When I was reading “Your Soul’s Gift” by Robert Schwartz, I came across the below passage and it made a lot of sense. What so many don’t realize is just how messy the healing phase is. It is not pretty. It is not neat and tidy. It is not benevolent. People who are defended from their pain will observe those going through recovery thinking they are backpedaling when in reality, they are moving forward. To be trauma-informed is to accept the below as part of the process.
From an incest survivor during her healing phase: “I couldn’t sleep for months,” she added. “I cried. I wailed. There were times my husband would take his parents out of the house so I could let myself go. It hurt so deep inside me. I would crawl around on the floor like some kind of wounded, helpless animal. That was releasing part of the hurt I couldn’t get to any other way. Thankfully, I allowed myself to do whatever I needed to do to heal.”
Debbie purchased “The Courage to Heal” and worked through the exercises. At times she sat on her patio and screamed furiously at her parents— “How dare you! How could you!” —letting out the pent-up anger. She tried not to leave home unless necessary. Even a trip to the post office was almost more than she could bear.
“I remember walking into the post office, thinking that on my back were big letters that said, ‘I was molested.’ I thought everybody could see it. I wanted to crawl out of there. I was so ashamed and embarrassed.
As the emotions came through me, I allowed myself to sit with them versus stuffing them as I had done all my life and which made all the problems I had lived with.
Then one day I made it for a few hours without crying. As time went on, I made it a few days without crying. And then, finally, I felt a sense of relief, because everything made sense. All my life I thought I was crazy, worthless, and a bad person. It took me a while to forgive myself for some of the behaviors I engaged in, some of the people I hurt, but now I could move in a direction that was right for me because now I knew the truth.” ~From the book “Your Soul’s Gift” by Robert Schwartz.

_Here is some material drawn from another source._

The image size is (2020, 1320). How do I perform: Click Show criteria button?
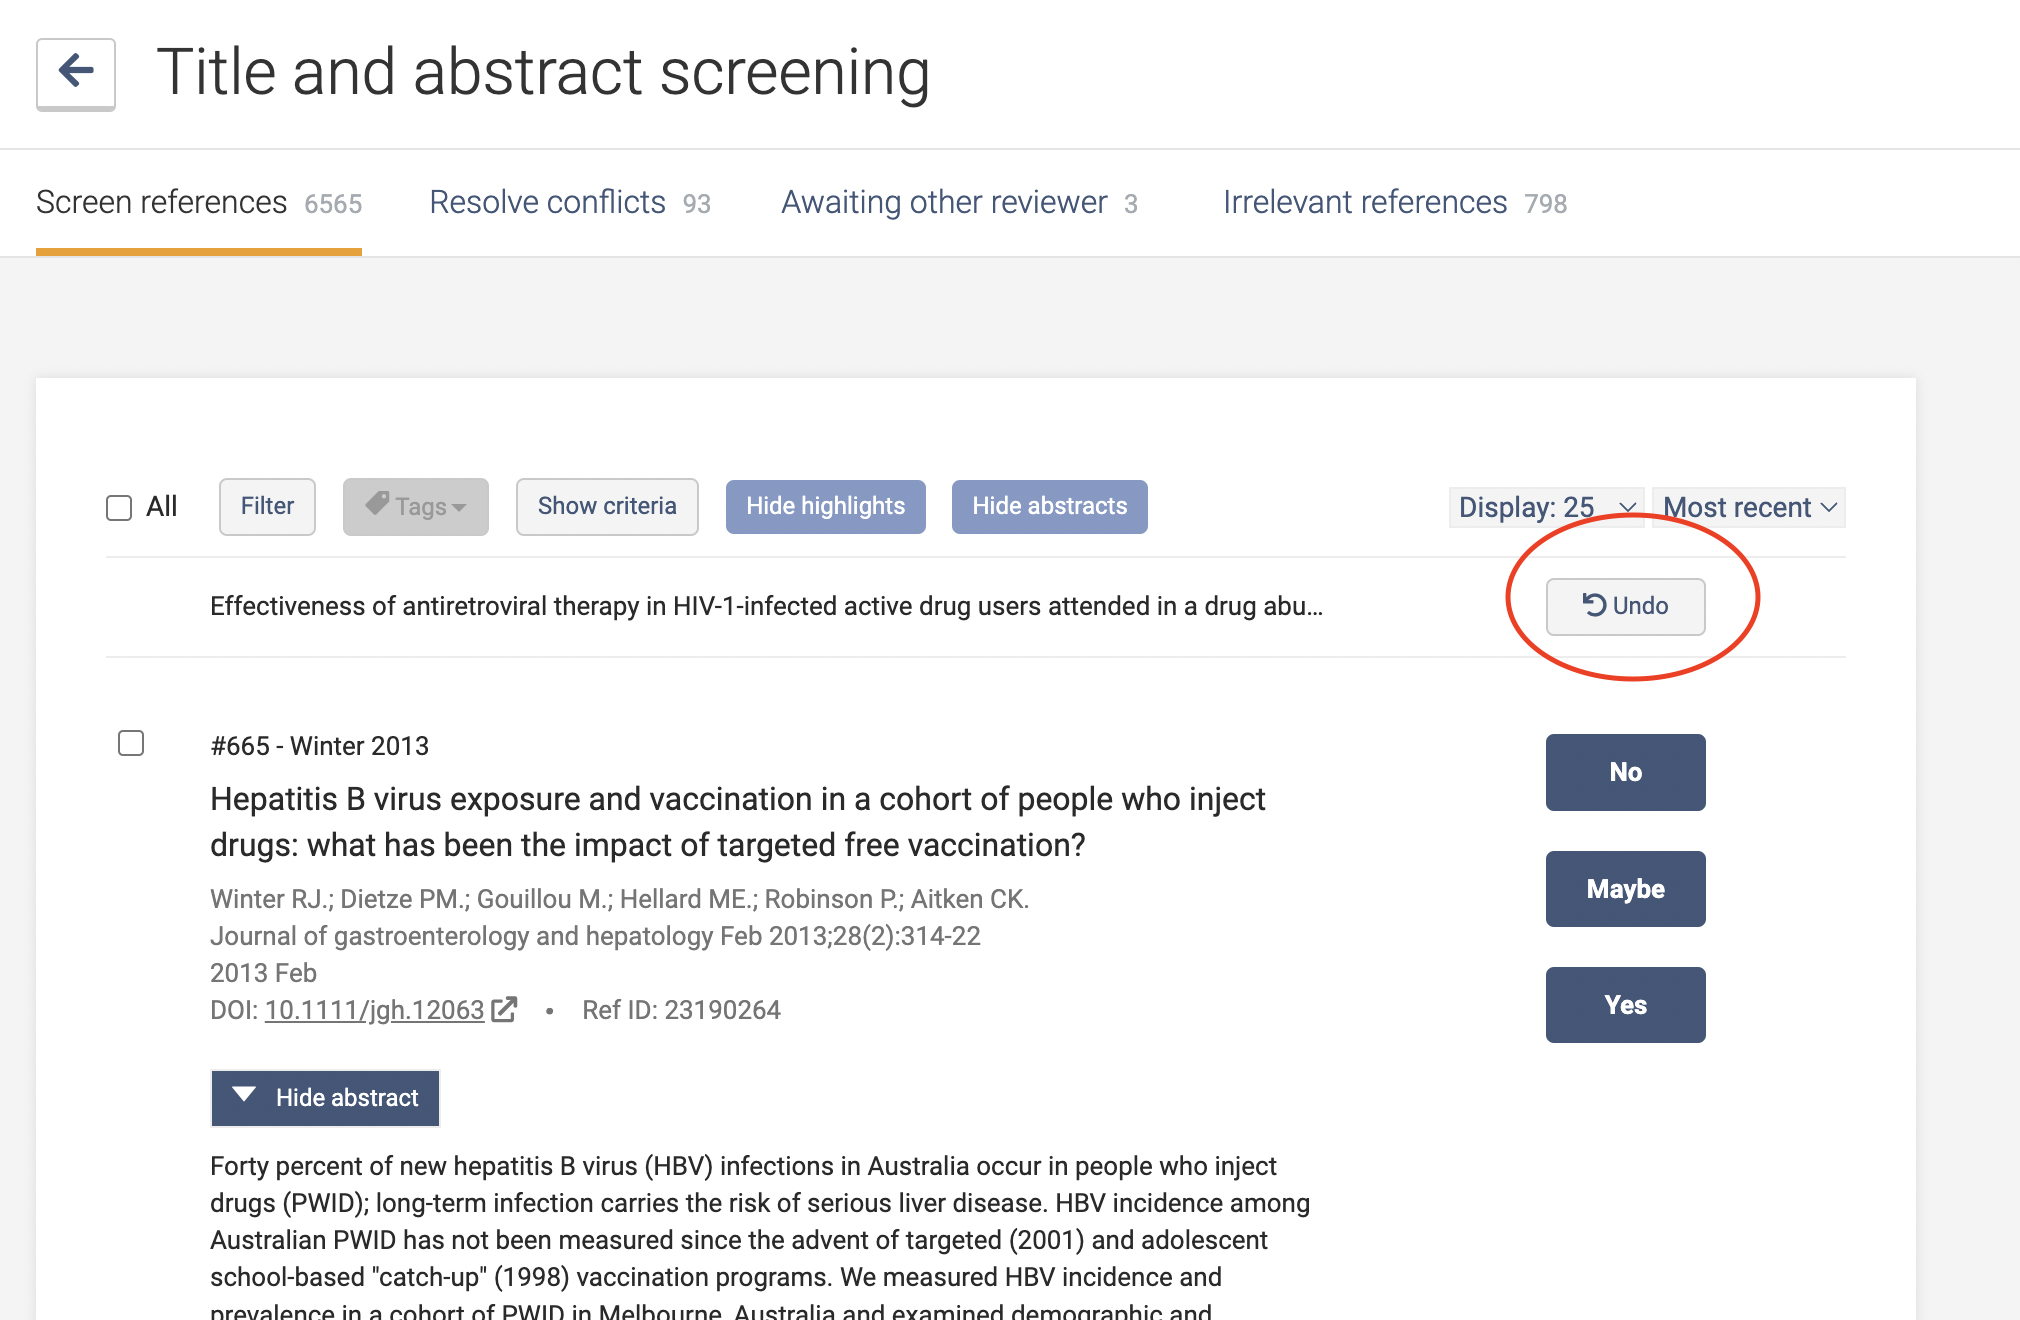(x=607, y=507)
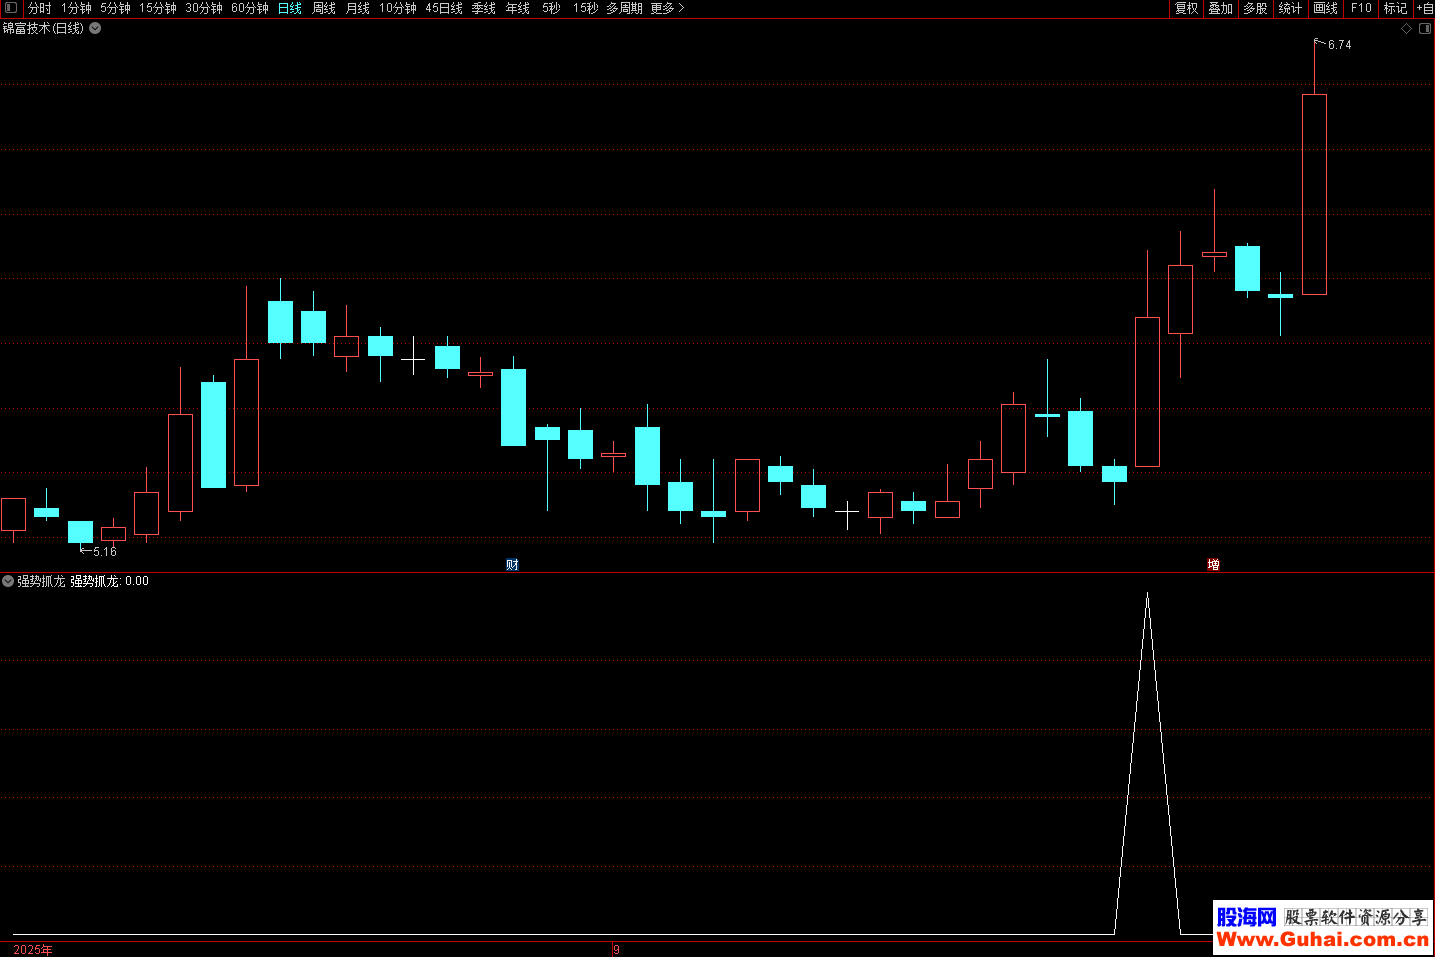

Supportive relationships are intrinsic to this process working successfully. If you can find someone who can handle the mess of healing, you’ve got it made. It is not “intense” or “dramatic”. It is a process of a person becoming real and in a fake world, the real can be scary or too much for the unreal. This is why so many have a tendency to question or gaslight people who are in the trenches of recovery.